L’éros n’est pas quelque chose de mauvais en soi. Il n’est pas incorrect de désirer une récompense ou d’apprécier la beauté du Ciel, ainsi que les récompenses de ceux qui y entreront finalement. Le point est que l’éros est un amour qui n’est pas meilleur que celui des païens. En tant que motivation, il est sans valeur; il ne produira pas un caractère semblable à celui de Jésus. Paul dit: « Cela ne me sert de rien » (1 Corinthiens 13:3).
À l’opposé, l’agapé ose perdre sa récompense et aller même jusqu’en enfer. Il ose être perdu. Quand Jésus est mort sur la croix, quelle était sa motivation profonde ? De quelle sorte de mort est-il décédé ? Par amour pour nous, Jésus est allé jusqu’à donner sa vie éternelle, car la seconde mort est le châtiment dû au pécheur (Apocalypse 21:8). Ce « châtiment qui nous donne la paix est tombé sur lui » (Ésaïe 53:4-5).
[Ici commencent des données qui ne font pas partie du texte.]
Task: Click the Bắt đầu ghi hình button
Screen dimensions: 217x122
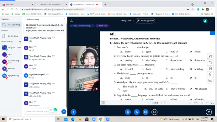Action: pos(145,21)
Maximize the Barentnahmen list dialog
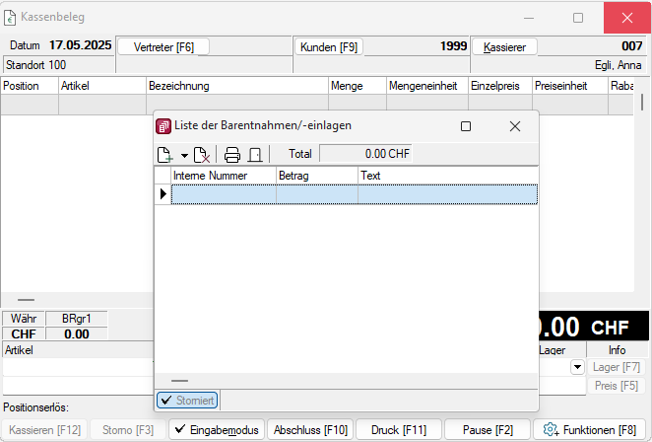Screen dimensions: 652x442 point(466,126)
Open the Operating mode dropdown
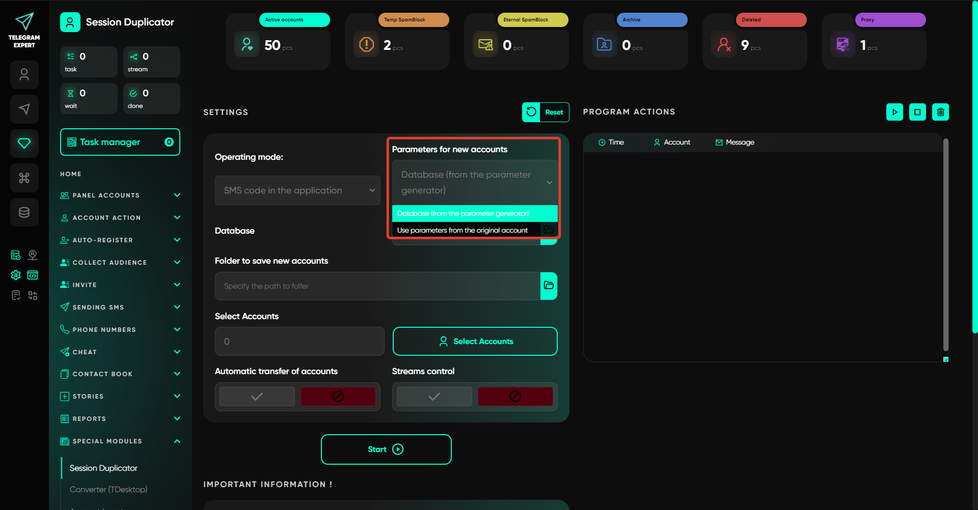Image resolution: width=978 pixels, height=510 pixels. 297,190
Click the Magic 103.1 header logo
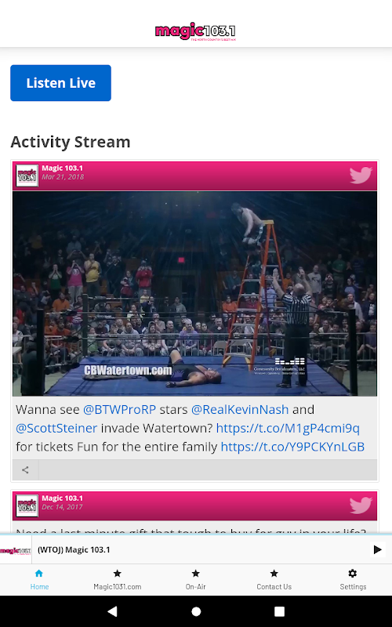The height and width of the screenshot is (627, 392). click(195, 31)
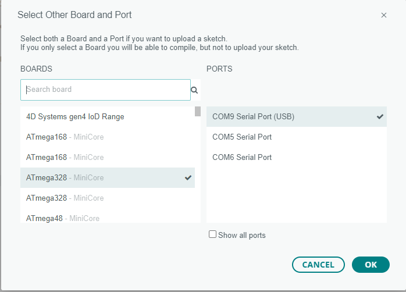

Ce n’est pas la peur du châtiment ou l’espoir d’une récompense éternelle, qui poussent les disciples de Jésus à le suivre. Ils contemplent l’amour incomparable du Sauveur, tel qu’il s’est manifesté tout le long de son pèlerinage terrestre, depuis la crèche de Bethléhem jusqu’à la croix du Calvaire. Et cette vision attire, attendrit et subjugue les âmes. L’amour naît dans les coeurs. Ils entendent sa voix et le suivent.
7 – Dieu a-t-il réellement abandonné Jésus dans la seconde mort ?
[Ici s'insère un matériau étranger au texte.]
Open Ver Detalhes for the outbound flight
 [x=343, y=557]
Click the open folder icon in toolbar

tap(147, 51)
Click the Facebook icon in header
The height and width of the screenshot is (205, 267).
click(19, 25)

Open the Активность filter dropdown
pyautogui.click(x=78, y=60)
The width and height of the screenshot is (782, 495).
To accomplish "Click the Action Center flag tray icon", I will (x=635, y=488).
Matthieu 27:43-46 ; 2 Corinthiens 5:21
Il s’est confié en Dieu ; que Dieu le délivre maintenant, s’il l’aime. Car il a dit : Je suis Fils de Dieu. Les brigands, crucifiés avec lui, l’insultaient de la même manière.
Depuis la sixième heure jusqu’à la neuvième, il y eut des ténèbres sur toute la terre. Et vers la neuvième heure, Jésus s’écria d’une voix forte : Eli, Eli, lama sabachthani ? c’est-à-dire : Mon Dieu, mon Dieu, pourquoi m’as-tu abandonné ?
Celui qui n’a point connu le péché, il l’a fait devenir péché pour nous, afin que nous devenions en lui justice de Dieu.
(LSG)
Jésus a ressenti l’agonie suprême d’être séparé de son Père. Ésaïe 59:2 nous dit: « Mais ce sont vos crimes qui mettent une séparation entre vous et votre Dieu; Ce sont vos péchés qui vous cachent sa face et l’empêchent de vous écouter. »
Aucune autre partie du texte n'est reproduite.